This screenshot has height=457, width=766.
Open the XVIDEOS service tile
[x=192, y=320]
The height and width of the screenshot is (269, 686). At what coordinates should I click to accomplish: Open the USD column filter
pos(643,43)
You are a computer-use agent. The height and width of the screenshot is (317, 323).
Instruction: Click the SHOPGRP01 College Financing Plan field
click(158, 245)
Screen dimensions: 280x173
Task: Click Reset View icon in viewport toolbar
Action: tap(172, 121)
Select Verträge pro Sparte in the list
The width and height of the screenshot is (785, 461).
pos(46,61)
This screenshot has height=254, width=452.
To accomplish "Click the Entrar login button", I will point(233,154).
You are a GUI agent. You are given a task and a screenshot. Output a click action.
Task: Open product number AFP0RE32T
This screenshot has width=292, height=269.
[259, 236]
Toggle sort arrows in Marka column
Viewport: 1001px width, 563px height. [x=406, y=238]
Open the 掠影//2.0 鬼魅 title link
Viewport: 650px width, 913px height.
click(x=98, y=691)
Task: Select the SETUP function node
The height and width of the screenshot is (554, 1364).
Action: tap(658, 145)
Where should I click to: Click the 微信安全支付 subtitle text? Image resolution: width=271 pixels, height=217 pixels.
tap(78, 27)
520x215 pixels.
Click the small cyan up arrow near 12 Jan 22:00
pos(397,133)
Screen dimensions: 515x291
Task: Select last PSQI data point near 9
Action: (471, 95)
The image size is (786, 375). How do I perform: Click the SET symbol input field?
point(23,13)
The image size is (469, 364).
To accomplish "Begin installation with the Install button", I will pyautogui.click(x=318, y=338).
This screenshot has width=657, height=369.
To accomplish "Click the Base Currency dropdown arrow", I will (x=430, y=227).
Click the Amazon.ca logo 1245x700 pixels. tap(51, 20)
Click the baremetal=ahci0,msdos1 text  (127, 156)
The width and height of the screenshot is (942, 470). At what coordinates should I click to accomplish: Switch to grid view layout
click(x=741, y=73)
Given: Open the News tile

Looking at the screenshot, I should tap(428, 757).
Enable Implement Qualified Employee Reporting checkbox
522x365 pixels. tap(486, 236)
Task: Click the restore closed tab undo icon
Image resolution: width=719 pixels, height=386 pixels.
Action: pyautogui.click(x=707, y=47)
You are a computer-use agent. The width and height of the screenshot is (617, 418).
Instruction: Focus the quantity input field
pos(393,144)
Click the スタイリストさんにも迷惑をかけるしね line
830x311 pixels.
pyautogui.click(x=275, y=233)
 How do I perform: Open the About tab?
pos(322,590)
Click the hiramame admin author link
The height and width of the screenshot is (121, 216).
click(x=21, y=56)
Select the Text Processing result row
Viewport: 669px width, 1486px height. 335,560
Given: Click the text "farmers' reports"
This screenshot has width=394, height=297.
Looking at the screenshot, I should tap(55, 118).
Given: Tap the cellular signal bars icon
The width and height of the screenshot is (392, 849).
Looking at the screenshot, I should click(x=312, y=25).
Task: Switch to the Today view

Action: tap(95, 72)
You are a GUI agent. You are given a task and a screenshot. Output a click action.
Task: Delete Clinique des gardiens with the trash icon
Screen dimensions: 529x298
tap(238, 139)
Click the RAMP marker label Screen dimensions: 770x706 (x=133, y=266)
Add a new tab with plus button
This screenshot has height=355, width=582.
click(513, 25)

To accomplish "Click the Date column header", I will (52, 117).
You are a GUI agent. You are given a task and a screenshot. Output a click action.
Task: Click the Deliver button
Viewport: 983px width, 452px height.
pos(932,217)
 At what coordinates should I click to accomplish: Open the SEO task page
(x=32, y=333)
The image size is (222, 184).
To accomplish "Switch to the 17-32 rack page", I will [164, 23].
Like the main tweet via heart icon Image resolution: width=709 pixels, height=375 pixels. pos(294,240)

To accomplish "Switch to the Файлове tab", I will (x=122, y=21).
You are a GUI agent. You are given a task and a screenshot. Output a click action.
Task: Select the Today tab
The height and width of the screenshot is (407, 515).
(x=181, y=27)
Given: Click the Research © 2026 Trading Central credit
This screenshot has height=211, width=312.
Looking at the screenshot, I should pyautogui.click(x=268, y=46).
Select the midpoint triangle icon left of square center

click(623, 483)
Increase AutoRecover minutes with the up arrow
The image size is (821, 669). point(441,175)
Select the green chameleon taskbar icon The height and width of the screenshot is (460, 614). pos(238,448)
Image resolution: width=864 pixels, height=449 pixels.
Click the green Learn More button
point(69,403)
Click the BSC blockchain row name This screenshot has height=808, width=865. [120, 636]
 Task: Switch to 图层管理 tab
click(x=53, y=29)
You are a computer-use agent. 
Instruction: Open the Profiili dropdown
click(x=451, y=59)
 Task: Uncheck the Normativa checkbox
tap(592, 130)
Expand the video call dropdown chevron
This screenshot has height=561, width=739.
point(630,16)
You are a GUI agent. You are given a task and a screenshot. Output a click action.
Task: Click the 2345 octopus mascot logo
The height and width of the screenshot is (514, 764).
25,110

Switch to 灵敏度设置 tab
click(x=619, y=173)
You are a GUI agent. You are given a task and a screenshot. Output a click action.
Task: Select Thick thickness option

◆ ◆ ◆ ◆ ◆

Exercise description: Repeat back the data above, exact to the last character.

Response box:
This screenshot has height=457, width=766.
Open the XVIDEOS service tile
[x=192, y=320]
The height and width of the screenshot is (269, 686). At what coordinates should I click to accomplish: Open the USD column filter
pos(643,43)
You are a computer-use agent. The height and width of the screenshot is (317, 323).
Instruction: Click the SHOPGRP01 College Financing Plan field
click(158, 245)
Screen dimensions: 280x173
Task: Click Reset View icon in viewport toolbar
Action: tap(172, 121)
Select Verträge pro Sparte in the list
The width and height of the screenshot is (785, 461).
pos(46,61)
This screenshot has height=254, width=452.
To accomplish "Click the Entrar login button", I will point(233,154).
You are a GUI agent. You are given a task and a screenshot. Output a click action.
Task: Open product number AFP0RE32T
This screenshot has width=292, height=269.
[259, 236]
Toggle sort arrows in Marka column
Viewport: 1001px width, 563px height. [x=406, y=238]
Open the 掠影//2.0 鬼魅 title link
Viewport: 650px width, 913px height.
click(x=98, y=691)
Task: Select the SETUP function node
The height and width of the screenshot is (554, 1364).
Action: tap(658, 145)
Where should I click to: Click the 微信安全支付 subtitle text? Image resolution: width=271 pixels, height=217 pixels.
tap(78, 27)
520x215 pixels.
Click the small cyan up arrow near 12 Jan 22:00
pos(397,133)
Screen dimensions: 515x291
Task: Select last PSQI data point near 9
Action: (471, 95)
The image size is (786, 375). How do I perform: Click the SET symbol input field?
point(23,13)
The image size is (469, 364).
To accomplish "Begin installation with the Install button", I will pyautogui.click(x=318, y=338).
This screenshot has width=657, height=369.
To accomplish "Click the Base Currency dropdown arrow", I will (x=430, y=227).
Click the Amazon.ca logo 1245x700 pixels. tap(51, 20)
Click the baremetal=ahci0,msdos1 text  (127, 156)
The width and height of the screenshot is (942, 470). At what coordinates should I click to accomplish: Switch to grid view layout
click(x=741, y=73)
Given: Open the News tile

Looking at the screenshot, I should tap(428, 757).
Enable Implement Qualified Employee Reporting checkbox
522x365 pixels. tap(486, 236)
Task: Click the restore closed tab undo icon
Image resolution: width=719 pixels, height=386 pixels.
Action: pyautogui.click(x=707, y=47)
You are a computer-use agent. The width and height of the screenshot is (617, 418).
Instruction: Focus the quantity input field
pos(393,144)
Click the スタイリストさんにも迷惑をかけるしね line
830x311 pixels.
pyautogui.click(x=275, y=233)
 How do I perform: Open the About tab?
pos(322,590)
Click the hiramame admin author link
The height and width of the screenshot is (121, 216).
click(x=21, y=56)
Select the Text Processing result row
Viewport: 669px width, 1486px height. 335,560
Given: Click the text "farmers' reports"
This screenshot has width=394, height=297.
Looking at the screenshot, I should tap(55, 118).
Given: Tap the cellular signal bars icon
The width and height of the screenshot is (392, 849).
Looking at the screenshot, I should click(x=312, y=25).
Task: Switch to the Today view

Action: tap(95, 72)
You are a GUI agent. You are given a task and a screenshot. Output a click action.
Task: Delete Clinique des gardiens with the trash icon
Screen dimensions: 529x298
tap(238, 139)
Click the RAMP marker label Screen dimensions: 770x706 (x=133, y=266)
Add a new tab with plus button
This screenshot has height=355, width=582.
click(513, 25)

To accomplish "Click the Date column header", I will (52, 117).
You are a GUI agent. You are given a task and a screenshot. Output a click action.
Task: Click the Deliver button
Viewport: 983px width, 452px height.
pos(932,217)
 At what coordinates should I click to accomplish: Open the SEO task page
(x=32, y=333)
The image size is (222, 184).
To accomplish "Switch to the 17-32 rack page", I will [164, 23].
Like the main tweet via heart icon Image resolution: width=709 pixels, height=375 pixels. pos(294,240)

To accomplish "Switch to the Файлове tab", I will (x=122, y=21).
You are a GUI agent. You are given a task and a screenshot. Output a click action.
Task: Select the Today tab
The height and width of the screenshot is (407, 515).
(x=181, y=27)
Given: Click the Research © 2026 Trading Central credit
This screenshot has height=211, width=312.
Looking at the screenshot, I should pyautogui.click(x=268, y=46).
Select the midpoint triangle icon left of square center

click(623, 483)
Increase AutoRecover minutes with the up arrow
The image size is (821, 669). point(441,175)
Select the green chameleon taskbar icon The height and width of the screenshot is (460, 614). pos(238,448)
Image resolution: width=864 pixels, height=449 pixels.
Click the green Learn More button
point(69,403)
Click the BSC blockchain row name This screenshot has height=808, width=865. [120, 636]
 Task: Switch to 图层管理 tab
click(x=53, y=29)
You are a computer-use agent. 
Instruction: Open the Profiili dropdown
click(x=451, y=59)
 Task: Uncheck the Normativa checkbox
tap(592, 130)
Expand the video call dropdown chevron
This screenshot has height=561, width=739.
point(630,16)
You are a GUI agent. You are given a task and a screenshot. Output a click action.
Task: Click the 2345 octopus mascot logo
The height and width of the screenshot is (514, 764).
25,110

Switch to 灵敏度设置 tab
click(x=619, y=173)
You are a GUI agent. You are given a task and a screenshot. Output a click action.
Task: Select Thick thickness option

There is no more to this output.